Barton noted that Hasina’s 15 years of rule were marred with concerns about election fraud, corruption, nepotism and authoritarian crackdowns.
“There generally seemed to be a democratic backsliding. So there were lots of deep-rooted causes for anger, of which the civil service quota was just one,” he said.
Barton said it was “not surprising” that Hasina was “ultimately forced to resign”, but given that she began her fourth consecutive term earlier this year, her resignation was not certain from the outset.
Nusrat Chowdhury, associate professor of anthropology and sociology at Amherst College, said it was obvious to observers and residents that things could not go back to the way they were.
This was due to the violence that has gripped the country in the past two weeks, as well as “the way in which the government seemed really out of touch with what the protesters were wanting”, she said.
“At the same time, I think many of us were surprised at the haste in which the events have unfolded,” Chowdhury noted.
With the quota movement being described as a “spark that started the fire”, she pointed out that a long history and “cumulative effect of grievances and resentment” were expressed through the recent protests.
The military, which will be forming an interim government, is seen as a nonpartisan institution and will have little power despite their position, said Chowdhury.
“It is also going to be very difficult for the military or any oppositional party to hijack the movement,” she said, pointing to the passion and commitment of the students who turned up to protest despite being shot at.

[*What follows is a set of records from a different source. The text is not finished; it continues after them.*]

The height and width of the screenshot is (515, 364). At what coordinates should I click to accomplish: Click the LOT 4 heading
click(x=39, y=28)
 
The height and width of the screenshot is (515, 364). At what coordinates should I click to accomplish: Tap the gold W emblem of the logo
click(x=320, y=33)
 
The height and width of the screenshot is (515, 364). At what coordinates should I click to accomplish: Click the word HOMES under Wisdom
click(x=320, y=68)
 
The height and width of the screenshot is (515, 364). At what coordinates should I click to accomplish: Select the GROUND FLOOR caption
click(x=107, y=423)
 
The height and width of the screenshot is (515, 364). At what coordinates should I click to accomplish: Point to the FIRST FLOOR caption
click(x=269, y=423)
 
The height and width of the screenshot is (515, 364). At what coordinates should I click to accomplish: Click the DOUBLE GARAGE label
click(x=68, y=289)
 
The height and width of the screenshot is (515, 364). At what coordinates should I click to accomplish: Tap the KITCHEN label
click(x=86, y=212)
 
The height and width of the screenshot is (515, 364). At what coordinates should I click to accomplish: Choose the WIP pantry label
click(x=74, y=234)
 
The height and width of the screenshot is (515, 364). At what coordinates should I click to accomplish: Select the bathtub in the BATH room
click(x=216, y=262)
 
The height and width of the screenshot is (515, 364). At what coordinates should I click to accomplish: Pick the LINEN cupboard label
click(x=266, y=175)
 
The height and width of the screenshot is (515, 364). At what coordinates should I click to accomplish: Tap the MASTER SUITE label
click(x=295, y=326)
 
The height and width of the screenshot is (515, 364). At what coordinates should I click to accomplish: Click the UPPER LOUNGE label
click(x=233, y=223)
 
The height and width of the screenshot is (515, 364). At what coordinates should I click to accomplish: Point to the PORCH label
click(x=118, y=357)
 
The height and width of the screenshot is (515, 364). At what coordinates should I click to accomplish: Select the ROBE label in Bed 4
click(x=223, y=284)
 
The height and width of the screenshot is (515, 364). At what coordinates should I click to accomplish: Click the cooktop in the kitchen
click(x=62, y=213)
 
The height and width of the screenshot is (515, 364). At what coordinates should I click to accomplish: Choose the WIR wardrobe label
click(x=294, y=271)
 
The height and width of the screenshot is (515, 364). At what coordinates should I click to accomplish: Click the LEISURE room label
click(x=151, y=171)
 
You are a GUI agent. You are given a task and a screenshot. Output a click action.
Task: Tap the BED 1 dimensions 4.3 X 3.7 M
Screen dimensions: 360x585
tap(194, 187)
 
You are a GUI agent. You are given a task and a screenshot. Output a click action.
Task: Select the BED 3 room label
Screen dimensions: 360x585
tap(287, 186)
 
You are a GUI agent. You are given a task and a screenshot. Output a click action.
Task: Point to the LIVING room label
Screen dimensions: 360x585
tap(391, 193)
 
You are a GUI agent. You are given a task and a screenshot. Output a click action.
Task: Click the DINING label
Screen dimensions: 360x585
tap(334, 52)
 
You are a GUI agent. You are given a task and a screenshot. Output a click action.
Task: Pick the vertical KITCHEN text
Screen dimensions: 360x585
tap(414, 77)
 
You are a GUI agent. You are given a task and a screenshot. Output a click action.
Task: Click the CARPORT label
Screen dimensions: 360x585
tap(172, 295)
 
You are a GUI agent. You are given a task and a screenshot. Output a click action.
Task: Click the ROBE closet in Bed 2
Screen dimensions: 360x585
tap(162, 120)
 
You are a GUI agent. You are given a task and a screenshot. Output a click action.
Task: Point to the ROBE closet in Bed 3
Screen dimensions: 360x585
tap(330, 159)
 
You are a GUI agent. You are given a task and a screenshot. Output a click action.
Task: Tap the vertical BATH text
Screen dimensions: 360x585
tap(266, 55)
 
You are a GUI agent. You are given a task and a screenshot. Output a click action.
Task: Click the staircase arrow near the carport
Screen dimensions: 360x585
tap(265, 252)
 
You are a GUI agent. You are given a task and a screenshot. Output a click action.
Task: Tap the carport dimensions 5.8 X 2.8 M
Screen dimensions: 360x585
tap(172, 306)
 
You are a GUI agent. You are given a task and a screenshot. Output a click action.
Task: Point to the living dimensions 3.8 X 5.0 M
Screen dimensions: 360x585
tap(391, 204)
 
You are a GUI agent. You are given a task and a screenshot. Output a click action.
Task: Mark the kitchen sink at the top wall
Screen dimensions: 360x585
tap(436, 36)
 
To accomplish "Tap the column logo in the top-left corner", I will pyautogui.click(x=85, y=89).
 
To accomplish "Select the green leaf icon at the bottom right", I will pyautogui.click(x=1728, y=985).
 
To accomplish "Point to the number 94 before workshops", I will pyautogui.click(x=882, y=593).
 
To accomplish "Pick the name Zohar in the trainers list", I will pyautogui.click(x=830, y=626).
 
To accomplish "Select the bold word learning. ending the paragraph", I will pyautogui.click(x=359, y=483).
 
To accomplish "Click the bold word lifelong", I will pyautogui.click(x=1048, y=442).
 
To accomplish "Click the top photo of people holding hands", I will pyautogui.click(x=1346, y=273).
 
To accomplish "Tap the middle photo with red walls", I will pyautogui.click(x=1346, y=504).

“If it’s a faith that the protesters in Bangladesh have placed on the military, it’s a temporary one, and they will be watching their actions very carefully.”
Mubashar Hasan, post doctoral researcher at the University of Oslo in Norway, said that it is “quite obvious” that the students would not appreciate a military rule, given that one of the key reasons for the situation in Bangladesh is that Hasina established a “creeping authoritarian rule in the country”.
“Obviously, students are sceptical about a military-led interim government, because that is also not likely to be a government that would shy away from authoritarian style of ruling,” he said.
“At the same time, negotiation would be key.”
However, permanent military rule is “certainly possible” and a risk, said Barton.
“Once the euphoria of what’s happened … dies down, people will start to worry increasingly about that,” he said.
Calling Bangladesh a “standout success story in development”, Barton added: “Hopefully the military realises they should be part of the success, rather than being blamed for it being threatened, but there needs to be new structures put in place.”
If students do not accept military rule, a civilian government could, with support from the military, work as an interim government and organise an election that is free and fair, said Hasan. He noted that Bangladesh has had experience with such a system.
Initially, a lot of hopes will be focused on former prime minister Zia, and people will look to her for leadership, said Barton.
“Hopefully, the release of this important leader, but also other political prisoners or people who are detained over political charges, will unfreeze a process of political contestation and openness,” he added.